_Task_:
Your answer is one number, how many lines in the entries include "target".

_Available records_:
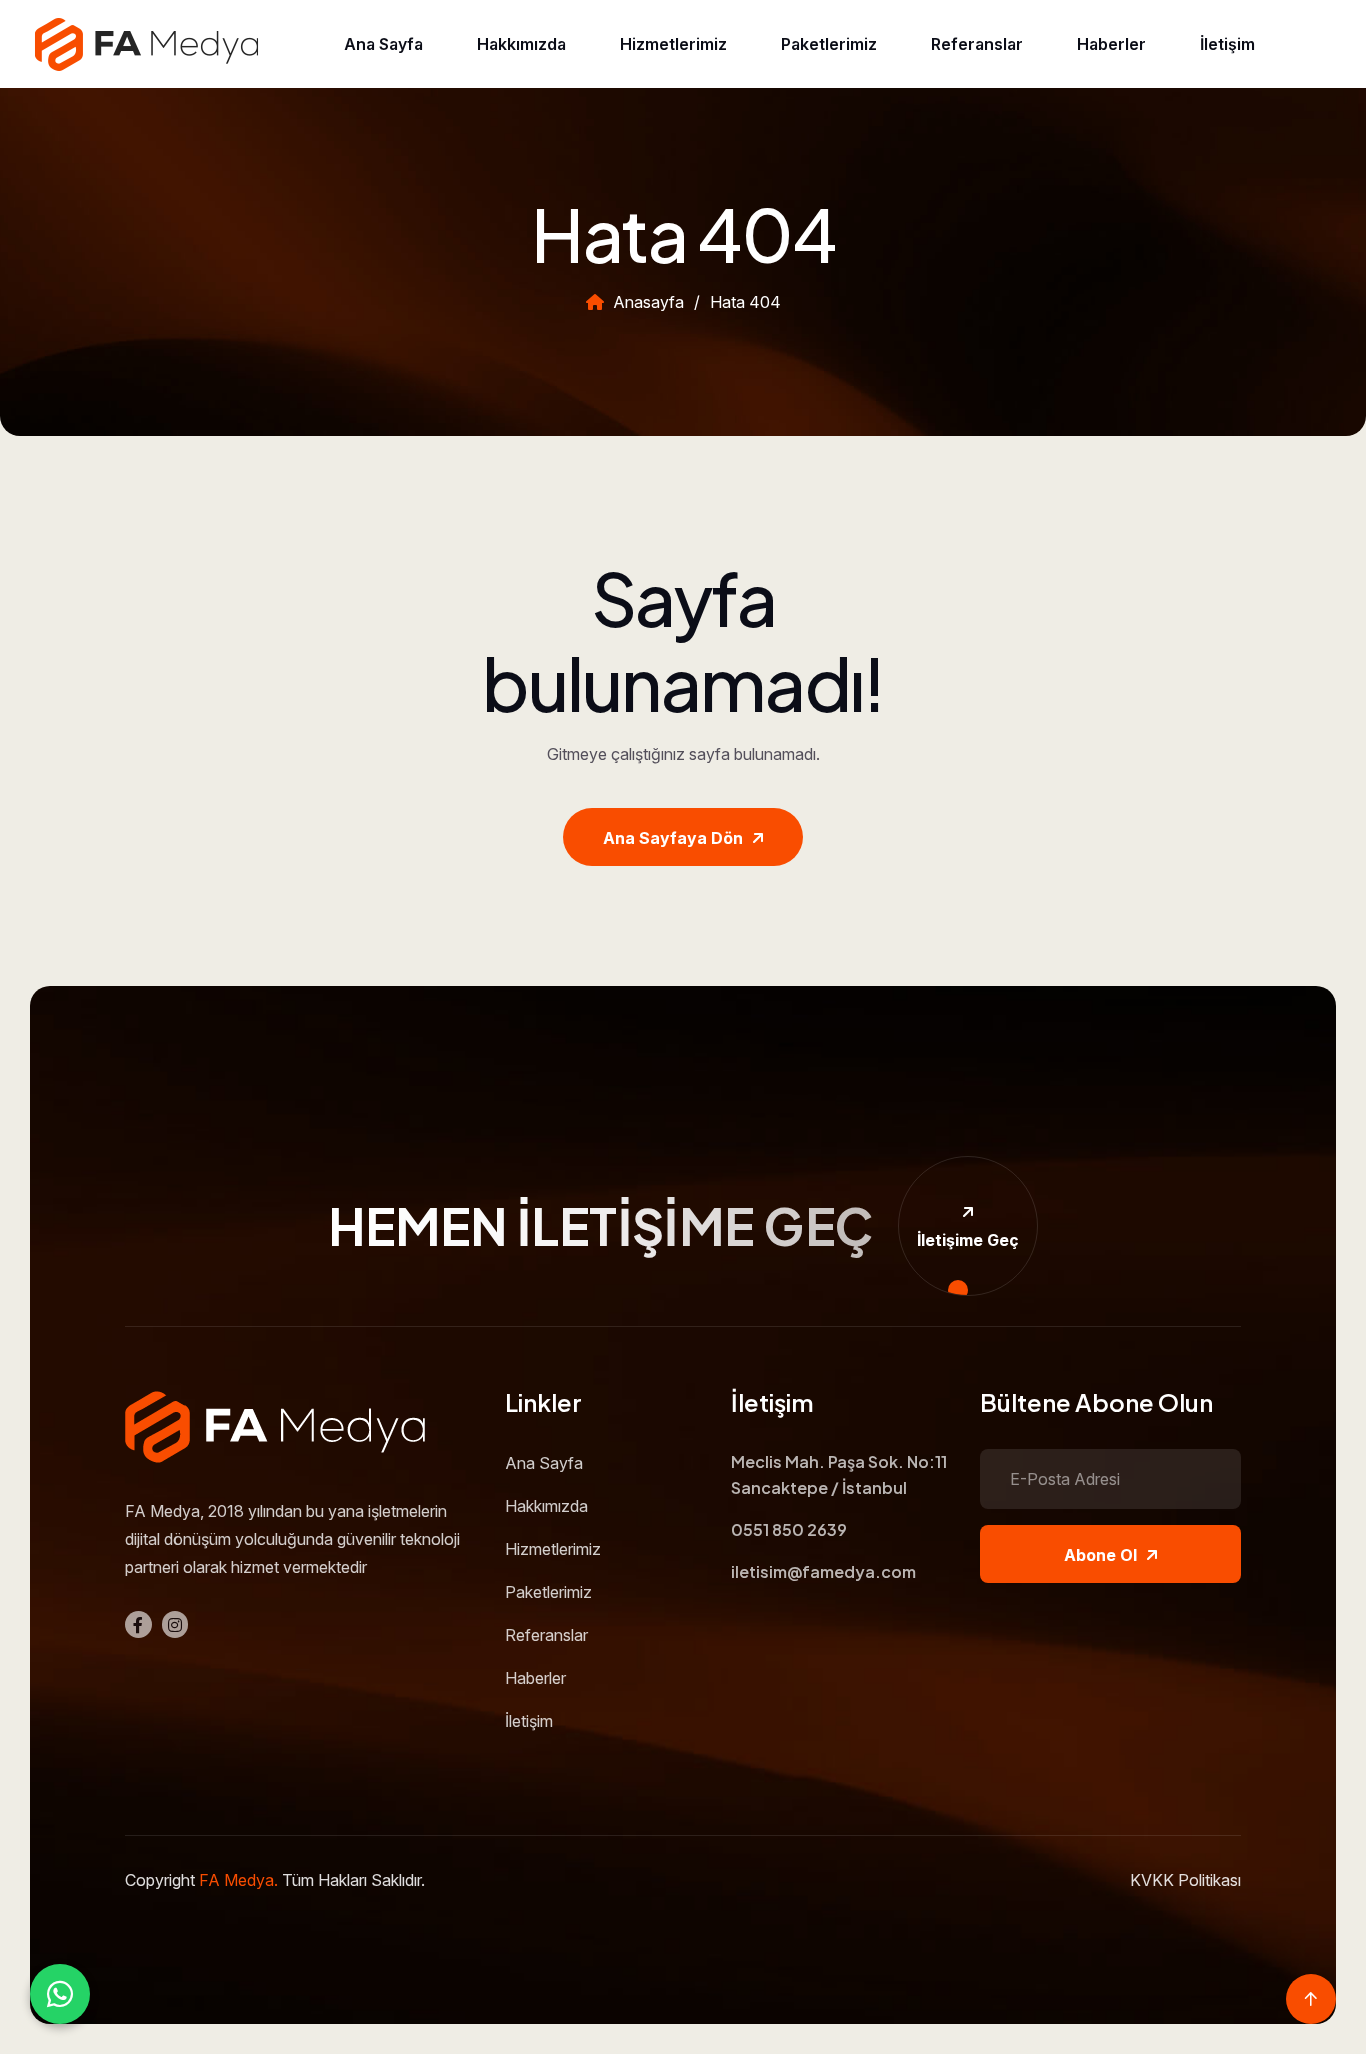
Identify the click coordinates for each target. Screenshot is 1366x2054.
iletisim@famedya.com (823, 1571)
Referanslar (977, 44)
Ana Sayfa (383, 44)
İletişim (1227, 44)
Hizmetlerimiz (673, 44)
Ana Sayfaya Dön (673, 838)
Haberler (1111, 44)
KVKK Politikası (1185, 1880)
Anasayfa (646, 302)
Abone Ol (1100, 1555)
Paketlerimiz (829, 44)
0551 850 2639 (789, 1529)
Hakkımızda (521, 44)
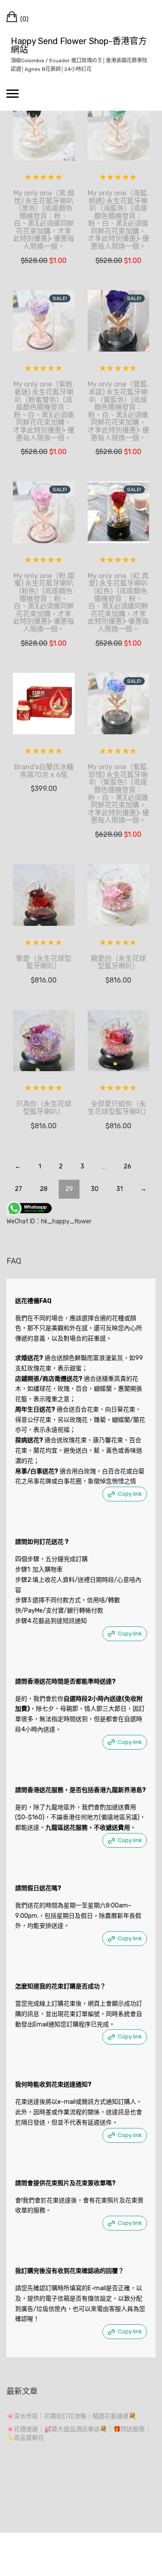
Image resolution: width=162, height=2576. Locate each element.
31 (119, 1189)
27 (18, 1189)
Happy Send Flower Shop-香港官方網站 (79, 45)
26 (127, 1166)
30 (94, 1189)
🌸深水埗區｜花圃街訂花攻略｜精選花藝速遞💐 (71, 2416)
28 (44, 1189)
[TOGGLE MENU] (12, 93)
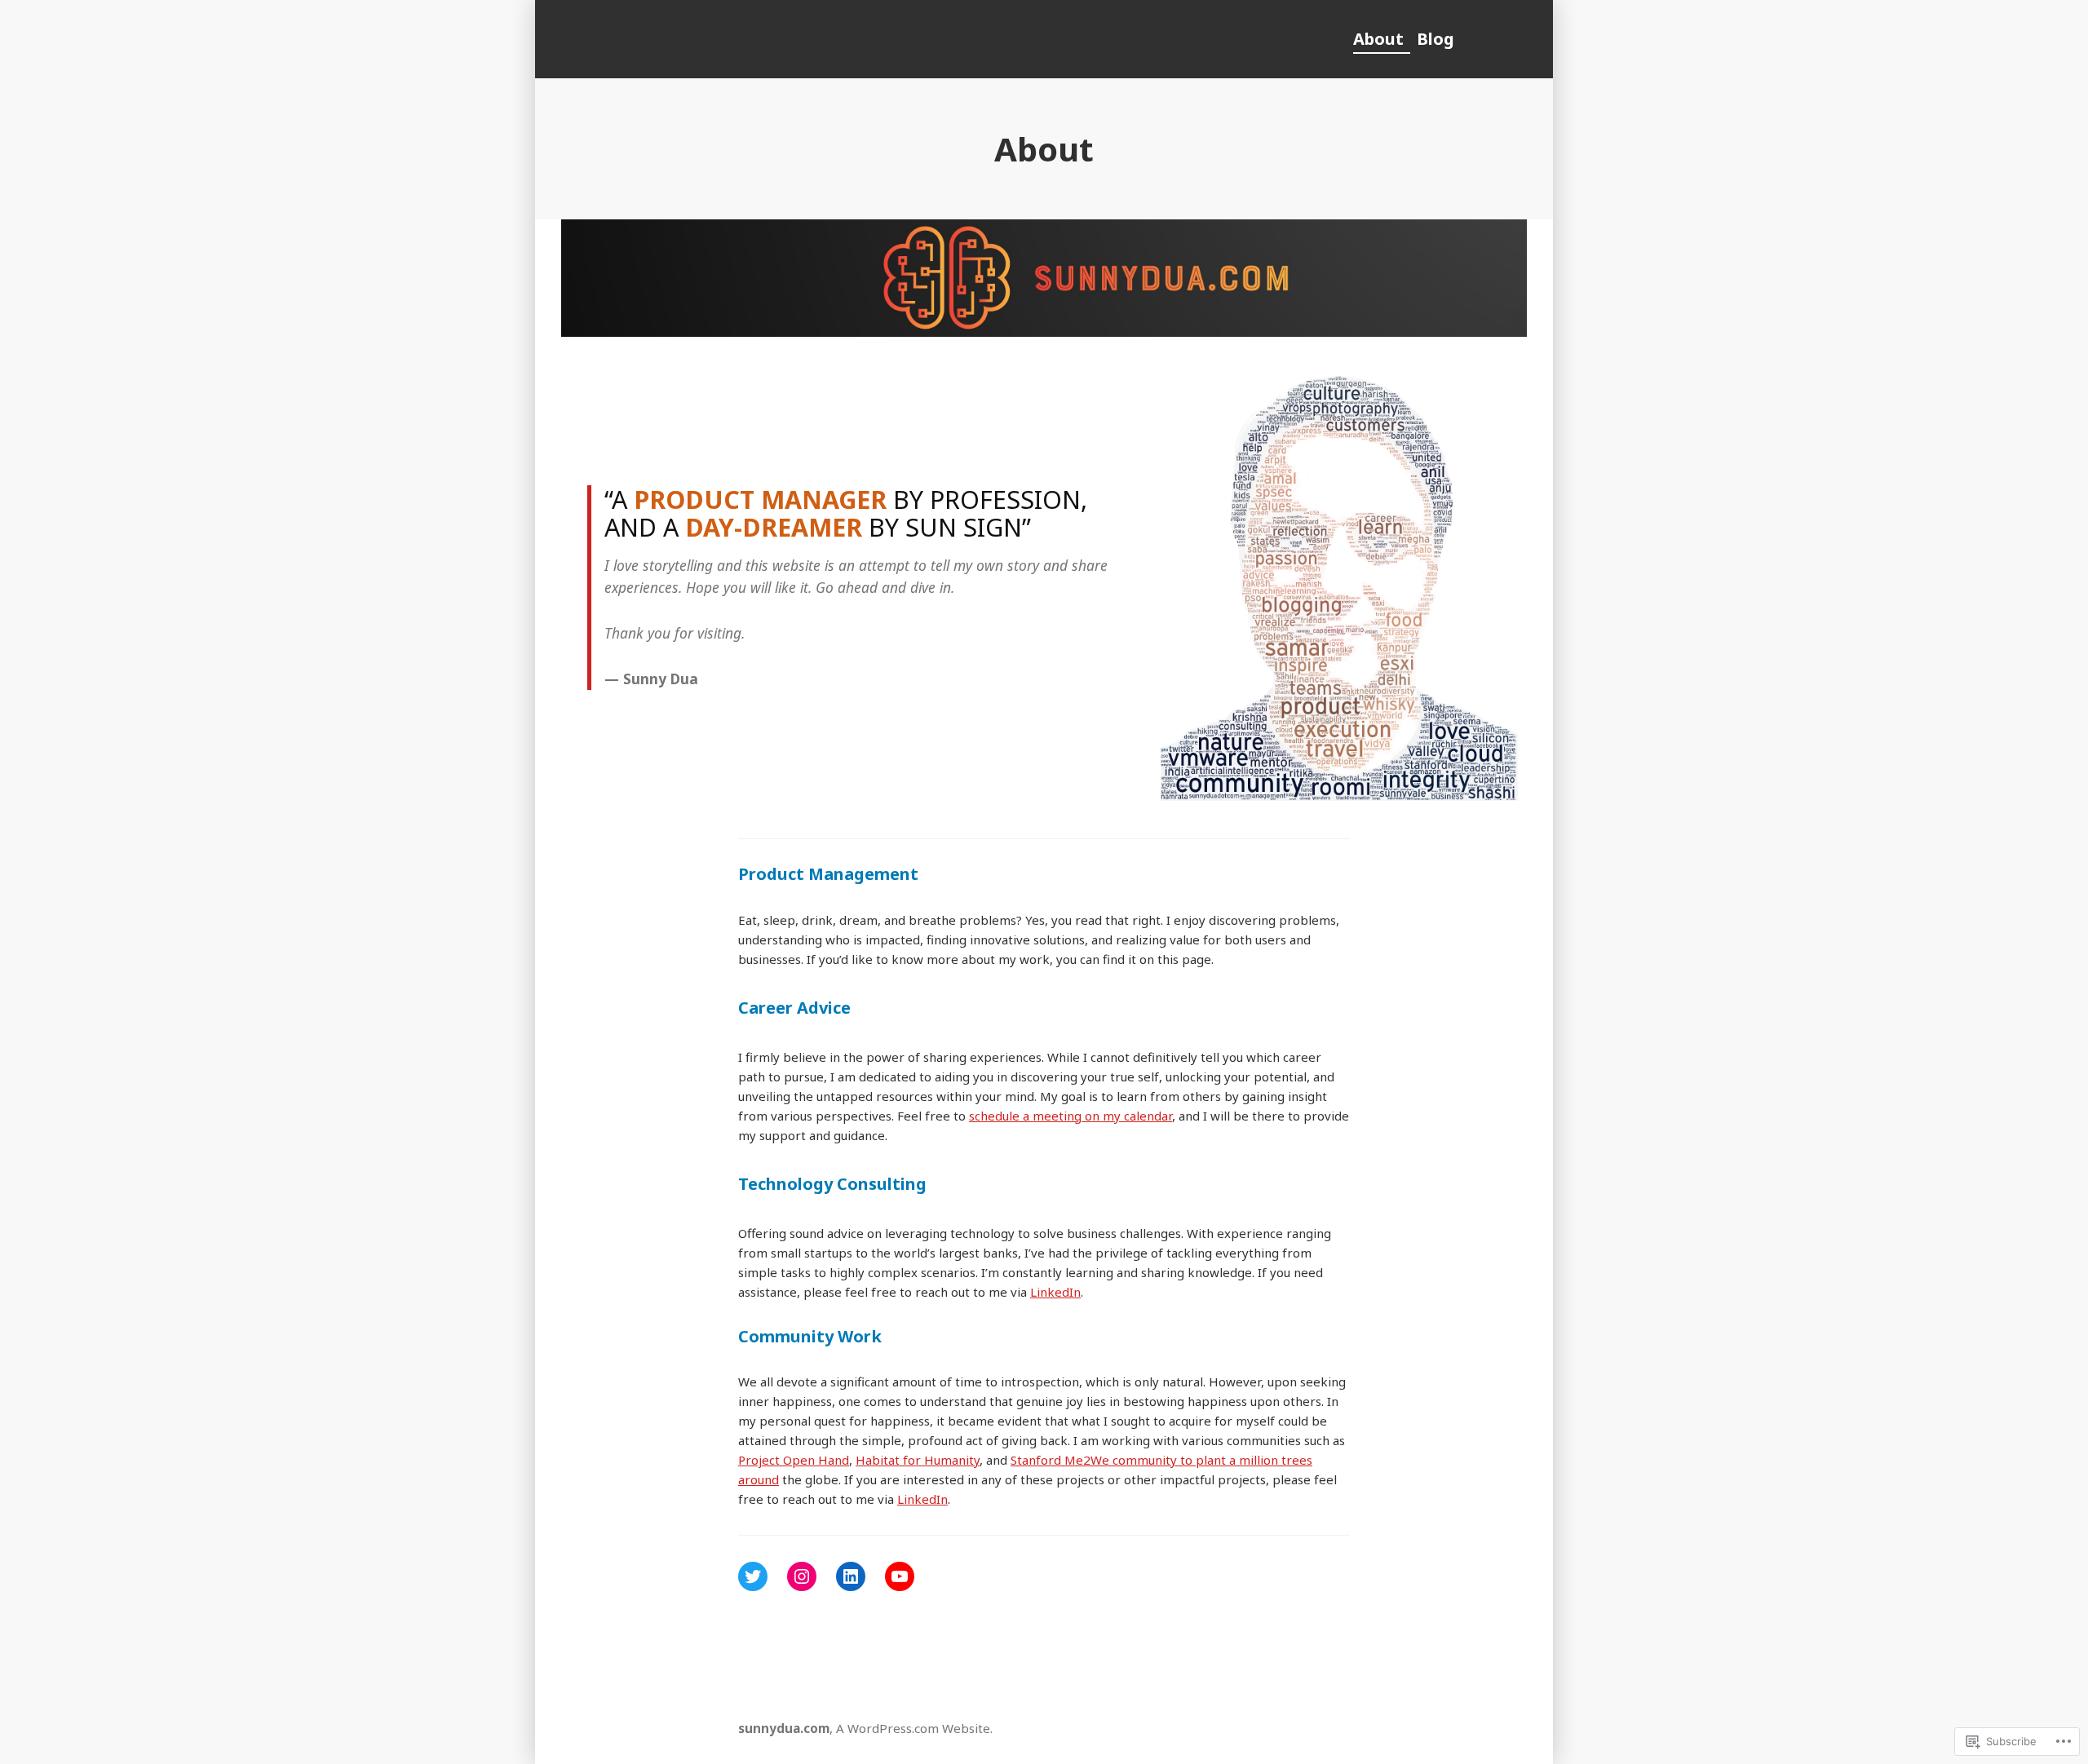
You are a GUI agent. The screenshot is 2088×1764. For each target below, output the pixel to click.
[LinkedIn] (850, 1576)
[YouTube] (899, 1576)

_Your solution_:
2